▸ EXCERTO DA PÁGINA:

Teve a ideia então de escrever um livro a denunciar esse sistema. Mas os sócios do seu banco disseram-lhe: ou o emprego ou o livro.

Meses depois, “O Que Os Donos do Poder Não Querem Que Você Saiba” estava nas bancas. E o autor, sem emprego.

“Estudei então bastante a questão da desigualdade, e, depois, para sobreviver, pensei em dar aulas para ensinar as pessoas comuns, de fora do mercado financeiro, a protegerem-se de bancos, a entender as corretoras, as taxas e as tarifas, as receitas, o património e a fugir das fórmulas milagrosas de enriquecimento que só as empobrecem e enriquecem outros”, aquilo que faz hoje afinal em animadas lives assistidas do Massachussets à Nigéria.

Entre aulas e acampamentos

Vive das aulas – 95% dos seus alunos não pagam e os 5% que se querem aprofundar pagam e acabam por financiar o estudo dos outros – e investe tempo em acampamentos do Movimento dos Trabalhadores Rurais Sem Terra, um projeto de ativismo social a favor da reforma agrária, e Quilombos, comunidade de descendentes de escravos.

O mínimo que fica nesses acampamentos é uma semana: “Eu não vou para visitar, porque eu acho que visitar é ofensivo. Como se você estivesse num zoológico, eu nunca vou sentir o que um negro sofre no Brasil mas posso chegar o mais próximo possível de ser uma escuta verdadeira”.

Quando o acusam de ser um oportunista, responde que é “um oportunista do fracasso”. “Se sou um oportunista, então sou um oportunista meio maluco”, disse em entrevista ao jornal Sul21, argumentando que se ministrasse aulas sobre como investir ao eleitor padrão de Jair Bolsonaro em vez de dar aulas gratuitas a ensinar os menos privilegiados a não cair nas armadilhas do mercado financeiro ganharia muito mais dinheiro.

▸ DADOS FORNECIDOS:
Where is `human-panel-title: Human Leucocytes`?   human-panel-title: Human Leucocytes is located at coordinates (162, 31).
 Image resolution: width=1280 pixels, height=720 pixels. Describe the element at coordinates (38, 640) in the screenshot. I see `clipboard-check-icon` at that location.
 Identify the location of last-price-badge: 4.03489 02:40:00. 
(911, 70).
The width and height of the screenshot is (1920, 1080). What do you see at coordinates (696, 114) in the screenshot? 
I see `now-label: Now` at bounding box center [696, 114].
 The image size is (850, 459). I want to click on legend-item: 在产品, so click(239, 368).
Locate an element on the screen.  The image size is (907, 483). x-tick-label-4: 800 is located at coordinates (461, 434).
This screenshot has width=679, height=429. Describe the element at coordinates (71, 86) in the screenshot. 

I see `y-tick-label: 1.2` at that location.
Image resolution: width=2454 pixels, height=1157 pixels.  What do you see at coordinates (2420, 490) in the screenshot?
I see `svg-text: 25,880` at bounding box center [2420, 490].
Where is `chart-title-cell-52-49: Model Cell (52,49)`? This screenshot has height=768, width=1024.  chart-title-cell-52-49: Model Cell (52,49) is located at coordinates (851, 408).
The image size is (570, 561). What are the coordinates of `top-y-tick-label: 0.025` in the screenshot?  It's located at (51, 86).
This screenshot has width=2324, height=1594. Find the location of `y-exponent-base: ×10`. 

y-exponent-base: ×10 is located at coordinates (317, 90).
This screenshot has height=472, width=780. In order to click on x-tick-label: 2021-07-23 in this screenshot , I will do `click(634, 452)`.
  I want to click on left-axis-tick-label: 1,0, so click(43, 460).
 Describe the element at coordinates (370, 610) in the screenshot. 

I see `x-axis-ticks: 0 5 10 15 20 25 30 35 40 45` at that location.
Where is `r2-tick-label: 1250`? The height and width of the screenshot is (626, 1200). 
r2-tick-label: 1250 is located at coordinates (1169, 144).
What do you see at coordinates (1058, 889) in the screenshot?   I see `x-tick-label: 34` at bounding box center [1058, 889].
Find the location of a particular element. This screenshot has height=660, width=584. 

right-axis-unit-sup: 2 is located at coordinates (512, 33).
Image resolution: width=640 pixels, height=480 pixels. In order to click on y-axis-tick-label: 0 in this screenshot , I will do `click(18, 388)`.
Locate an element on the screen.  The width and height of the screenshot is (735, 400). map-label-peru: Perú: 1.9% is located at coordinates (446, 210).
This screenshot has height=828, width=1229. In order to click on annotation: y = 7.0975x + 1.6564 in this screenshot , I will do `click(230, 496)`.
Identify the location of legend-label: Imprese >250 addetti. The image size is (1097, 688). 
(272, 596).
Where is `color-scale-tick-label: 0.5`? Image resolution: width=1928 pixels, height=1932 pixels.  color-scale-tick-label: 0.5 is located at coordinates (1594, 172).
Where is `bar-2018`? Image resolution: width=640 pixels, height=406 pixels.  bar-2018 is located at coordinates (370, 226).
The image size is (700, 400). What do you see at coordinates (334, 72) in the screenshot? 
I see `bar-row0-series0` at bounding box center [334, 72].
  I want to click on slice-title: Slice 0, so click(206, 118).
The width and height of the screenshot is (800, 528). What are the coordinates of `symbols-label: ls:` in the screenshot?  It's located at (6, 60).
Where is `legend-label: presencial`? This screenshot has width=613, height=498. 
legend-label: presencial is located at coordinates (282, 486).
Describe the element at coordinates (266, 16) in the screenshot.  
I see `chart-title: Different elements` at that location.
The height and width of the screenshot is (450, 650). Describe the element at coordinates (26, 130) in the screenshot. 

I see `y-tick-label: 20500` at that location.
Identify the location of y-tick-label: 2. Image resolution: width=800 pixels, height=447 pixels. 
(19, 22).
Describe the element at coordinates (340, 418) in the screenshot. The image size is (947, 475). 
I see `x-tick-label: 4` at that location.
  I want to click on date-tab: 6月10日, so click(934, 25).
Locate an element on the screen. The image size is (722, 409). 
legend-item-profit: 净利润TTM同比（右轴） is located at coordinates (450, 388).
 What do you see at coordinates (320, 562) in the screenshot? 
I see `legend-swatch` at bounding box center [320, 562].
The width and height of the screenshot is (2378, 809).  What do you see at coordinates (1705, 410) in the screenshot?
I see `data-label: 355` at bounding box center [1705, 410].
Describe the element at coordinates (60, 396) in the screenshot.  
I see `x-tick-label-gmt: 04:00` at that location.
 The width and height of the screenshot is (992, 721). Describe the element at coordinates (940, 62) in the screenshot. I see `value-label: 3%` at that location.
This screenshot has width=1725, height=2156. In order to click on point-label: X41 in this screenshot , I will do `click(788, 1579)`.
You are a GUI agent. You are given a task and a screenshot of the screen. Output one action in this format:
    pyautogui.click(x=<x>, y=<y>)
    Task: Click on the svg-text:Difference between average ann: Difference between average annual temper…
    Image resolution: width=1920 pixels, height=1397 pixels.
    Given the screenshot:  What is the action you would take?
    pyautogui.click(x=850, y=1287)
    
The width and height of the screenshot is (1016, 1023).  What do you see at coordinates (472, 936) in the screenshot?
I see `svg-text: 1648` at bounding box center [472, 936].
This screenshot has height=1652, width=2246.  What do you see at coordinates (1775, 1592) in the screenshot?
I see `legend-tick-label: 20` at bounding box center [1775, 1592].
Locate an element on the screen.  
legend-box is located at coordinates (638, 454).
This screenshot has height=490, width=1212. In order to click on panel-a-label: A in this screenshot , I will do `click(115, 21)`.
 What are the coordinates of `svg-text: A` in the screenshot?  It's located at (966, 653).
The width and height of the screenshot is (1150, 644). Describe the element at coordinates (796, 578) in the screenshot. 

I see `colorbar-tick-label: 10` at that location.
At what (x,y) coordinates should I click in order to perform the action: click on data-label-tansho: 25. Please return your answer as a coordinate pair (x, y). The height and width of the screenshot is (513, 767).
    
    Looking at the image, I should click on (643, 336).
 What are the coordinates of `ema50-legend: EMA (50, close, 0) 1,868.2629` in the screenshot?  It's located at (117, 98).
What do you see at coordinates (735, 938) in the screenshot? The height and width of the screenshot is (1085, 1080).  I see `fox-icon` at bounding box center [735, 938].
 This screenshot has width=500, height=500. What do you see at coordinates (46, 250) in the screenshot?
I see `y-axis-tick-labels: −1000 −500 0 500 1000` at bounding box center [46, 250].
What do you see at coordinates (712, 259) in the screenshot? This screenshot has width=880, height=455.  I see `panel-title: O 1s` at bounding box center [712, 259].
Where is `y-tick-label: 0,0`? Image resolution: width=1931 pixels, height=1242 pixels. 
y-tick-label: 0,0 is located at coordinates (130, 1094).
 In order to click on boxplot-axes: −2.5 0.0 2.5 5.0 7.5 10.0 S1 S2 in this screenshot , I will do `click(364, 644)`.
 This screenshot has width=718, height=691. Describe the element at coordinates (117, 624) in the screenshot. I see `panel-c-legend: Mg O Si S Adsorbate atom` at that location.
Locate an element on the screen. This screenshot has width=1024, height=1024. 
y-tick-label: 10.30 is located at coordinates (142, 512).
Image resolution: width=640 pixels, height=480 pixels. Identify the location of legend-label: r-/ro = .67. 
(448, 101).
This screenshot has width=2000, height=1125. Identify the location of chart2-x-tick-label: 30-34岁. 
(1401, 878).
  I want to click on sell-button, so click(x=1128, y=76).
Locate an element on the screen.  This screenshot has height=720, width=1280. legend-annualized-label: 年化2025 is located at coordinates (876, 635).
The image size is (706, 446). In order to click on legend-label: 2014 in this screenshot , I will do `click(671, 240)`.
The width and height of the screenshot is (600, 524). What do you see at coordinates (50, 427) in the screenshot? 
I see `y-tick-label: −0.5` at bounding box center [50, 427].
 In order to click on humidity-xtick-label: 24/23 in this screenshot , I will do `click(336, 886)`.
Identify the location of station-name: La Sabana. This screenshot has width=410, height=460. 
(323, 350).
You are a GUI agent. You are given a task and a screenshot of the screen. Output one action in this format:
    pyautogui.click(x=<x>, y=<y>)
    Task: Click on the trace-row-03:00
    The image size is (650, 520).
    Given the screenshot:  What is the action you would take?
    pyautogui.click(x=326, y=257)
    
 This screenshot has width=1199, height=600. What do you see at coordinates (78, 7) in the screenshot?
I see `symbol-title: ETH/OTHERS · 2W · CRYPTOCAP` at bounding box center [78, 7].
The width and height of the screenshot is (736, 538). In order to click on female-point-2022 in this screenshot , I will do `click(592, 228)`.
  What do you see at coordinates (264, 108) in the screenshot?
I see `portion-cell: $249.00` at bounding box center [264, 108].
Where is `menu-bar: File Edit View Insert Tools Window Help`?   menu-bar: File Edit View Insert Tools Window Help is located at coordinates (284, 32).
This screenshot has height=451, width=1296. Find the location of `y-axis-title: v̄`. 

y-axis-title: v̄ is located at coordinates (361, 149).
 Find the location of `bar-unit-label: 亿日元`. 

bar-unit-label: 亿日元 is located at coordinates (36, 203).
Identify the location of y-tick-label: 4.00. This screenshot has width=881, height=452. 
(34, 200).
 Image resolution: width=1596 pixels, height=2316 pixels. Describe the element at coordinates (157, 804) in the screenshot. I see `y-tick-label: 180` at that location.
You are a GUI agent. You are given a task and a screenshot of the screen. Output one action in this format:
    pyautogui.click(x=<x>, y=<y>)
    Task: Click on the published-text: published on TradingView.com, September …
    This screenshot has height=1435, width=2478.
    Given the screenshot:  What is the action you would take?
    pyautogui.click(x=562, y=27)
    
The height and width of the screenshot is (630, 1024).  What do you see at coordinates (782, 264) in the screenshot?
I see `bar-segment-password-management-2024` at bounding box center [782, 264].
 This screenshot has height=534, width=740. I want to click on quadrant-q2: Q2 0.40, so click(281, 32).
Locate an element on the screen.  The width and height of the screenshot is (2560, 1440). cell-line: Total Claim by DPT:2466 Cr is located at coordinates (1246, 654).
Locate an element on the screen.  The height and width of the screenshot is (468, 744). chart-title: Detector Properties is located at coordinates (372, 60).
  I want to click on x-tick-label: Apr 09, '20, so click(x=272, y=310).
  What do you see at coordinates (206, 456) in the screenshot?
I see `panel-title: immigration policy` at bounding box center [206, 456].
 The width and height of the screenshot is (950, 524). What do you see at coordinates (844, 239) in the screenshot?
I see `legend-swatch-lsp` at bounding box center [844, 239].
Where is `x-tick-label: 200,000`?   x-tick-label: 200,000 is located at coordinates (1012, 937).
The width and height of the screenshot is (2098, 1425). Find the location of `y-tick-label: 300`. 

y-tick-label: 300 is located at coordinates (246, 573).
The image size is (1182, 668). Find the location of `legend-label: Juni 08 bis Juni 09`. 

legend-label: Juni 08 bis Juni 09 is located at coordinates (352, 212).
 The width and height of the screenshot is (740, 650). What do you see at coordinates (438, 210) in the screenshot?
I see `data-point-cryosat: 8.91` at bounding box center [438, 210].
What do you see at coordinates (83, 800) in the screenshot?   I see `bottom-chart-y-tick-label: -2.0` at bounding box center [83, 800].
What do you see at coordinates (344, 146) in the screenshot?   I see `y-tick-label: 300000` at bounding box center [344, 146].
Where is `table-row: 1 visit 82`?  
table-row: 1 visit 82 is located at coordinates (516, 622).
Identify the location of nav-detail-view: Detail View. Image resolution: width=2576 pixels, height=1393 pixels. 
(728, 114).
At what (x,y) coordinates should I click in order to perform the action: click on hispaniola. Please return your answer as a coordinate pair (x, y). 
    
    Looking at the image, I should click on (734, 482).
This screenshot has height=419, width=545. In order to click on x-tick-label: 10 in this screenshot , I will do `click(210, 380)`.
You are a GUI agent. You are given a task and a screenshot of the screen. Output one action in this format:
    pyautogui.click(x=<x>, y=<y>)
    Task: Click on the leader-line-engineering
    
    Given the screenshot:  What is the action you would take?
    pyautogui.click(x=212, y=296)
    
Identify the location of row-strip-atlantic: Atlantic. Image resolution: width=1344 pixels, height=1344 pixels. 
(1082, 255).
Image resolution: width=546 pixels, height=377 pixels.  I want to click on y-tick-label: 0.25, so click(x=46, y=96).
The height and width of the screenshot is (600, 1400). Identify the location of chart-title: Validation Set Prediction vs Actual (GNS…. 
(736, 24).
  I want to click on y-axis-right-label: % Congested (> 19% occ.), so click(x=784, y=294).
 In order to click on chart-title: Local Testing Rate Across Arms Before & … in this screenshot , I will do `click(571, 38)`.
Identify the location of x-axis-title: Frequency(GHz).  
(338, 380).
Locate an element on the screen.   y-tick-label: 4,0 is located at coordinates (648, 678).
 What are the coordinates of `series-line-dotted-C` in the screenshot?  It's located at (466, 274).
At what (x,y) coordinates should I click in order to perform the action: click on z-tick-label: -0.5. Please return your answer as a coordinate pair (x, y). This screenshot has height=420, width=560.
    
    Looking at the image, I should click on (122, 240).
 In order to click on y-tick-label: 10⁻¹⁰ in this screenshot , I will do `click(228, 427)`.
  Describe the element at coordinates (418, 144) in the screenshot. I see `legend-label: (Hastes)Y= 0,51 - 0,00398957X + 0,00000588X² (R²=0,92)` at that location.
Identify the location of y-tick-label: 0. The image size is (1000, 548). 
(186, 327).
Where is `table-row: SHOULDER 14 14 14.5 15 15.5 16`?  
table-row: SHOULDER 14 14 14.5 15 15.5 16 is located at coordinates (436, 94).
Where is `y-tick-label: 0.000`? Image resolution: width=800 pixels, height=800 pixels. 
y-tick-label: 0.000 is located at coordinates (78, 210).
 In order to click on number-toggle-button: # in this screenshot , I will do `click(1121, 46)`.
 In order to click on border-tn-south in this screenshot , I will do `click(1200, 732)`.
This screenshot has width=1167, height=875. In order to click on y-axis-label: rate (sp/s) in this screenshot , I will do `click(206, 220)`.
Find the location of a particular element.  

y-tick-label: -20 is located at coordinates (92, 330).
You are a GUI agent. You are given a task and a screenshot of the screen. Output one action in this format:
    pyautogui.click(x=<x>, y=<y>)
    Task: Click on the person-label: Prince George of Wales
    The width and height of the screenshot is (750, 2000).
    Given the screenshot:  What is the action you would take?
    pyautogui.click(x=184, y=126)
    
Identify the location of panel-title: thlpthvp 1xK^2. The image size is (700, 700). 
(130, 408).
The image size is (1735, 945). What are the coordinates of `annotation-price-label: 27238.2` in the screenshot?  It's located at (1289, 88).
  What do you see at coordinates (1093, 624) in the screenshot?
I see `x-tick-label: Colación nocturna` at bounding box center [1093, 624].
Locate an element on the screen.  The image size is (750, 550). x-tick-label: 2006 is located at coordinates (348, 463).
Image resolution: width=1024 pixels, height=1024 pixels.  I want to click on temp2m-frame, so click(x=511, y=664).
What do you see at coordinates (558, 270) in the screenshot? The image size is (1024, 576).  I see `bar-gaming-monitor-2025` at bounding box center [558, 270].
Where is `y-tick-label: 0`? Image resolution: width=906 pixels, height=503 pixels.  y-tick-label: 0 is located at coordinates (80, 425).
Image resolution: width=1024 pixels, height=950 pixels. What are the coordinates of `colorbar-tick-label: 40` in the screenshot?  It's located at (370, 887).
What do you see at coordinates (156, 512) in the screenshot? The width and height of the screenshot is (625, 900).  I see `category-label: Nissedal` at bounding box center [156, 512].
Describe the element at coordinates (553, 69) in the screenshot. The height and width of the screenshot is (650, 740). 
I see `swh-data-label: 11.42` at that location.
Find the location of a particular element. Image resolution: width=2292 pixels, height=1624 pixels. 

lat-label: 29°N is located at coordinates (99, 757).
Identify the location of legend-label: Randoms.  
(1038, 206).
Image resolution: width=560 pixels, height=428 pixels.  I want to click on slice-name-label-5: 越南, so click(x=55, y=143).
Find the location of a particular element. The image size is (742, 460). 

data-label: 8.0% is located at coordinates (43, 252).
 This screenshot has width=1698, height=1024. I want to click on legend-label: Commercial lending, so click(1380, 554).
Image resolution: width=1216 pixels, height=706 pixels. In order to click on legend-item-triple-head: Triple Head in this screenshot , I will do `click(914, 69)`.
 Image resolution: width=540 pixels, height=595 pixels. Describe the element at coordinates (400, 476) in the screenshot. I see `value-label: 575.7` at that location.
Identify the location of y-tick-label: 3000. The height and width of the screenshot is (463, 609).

▸ ENUNCIADO: Por favor, indique, segundo o excerto da página, o tempo mínimo de permanência nos acampamentos mencionados.

▸ RESPOSTA: Uma semana.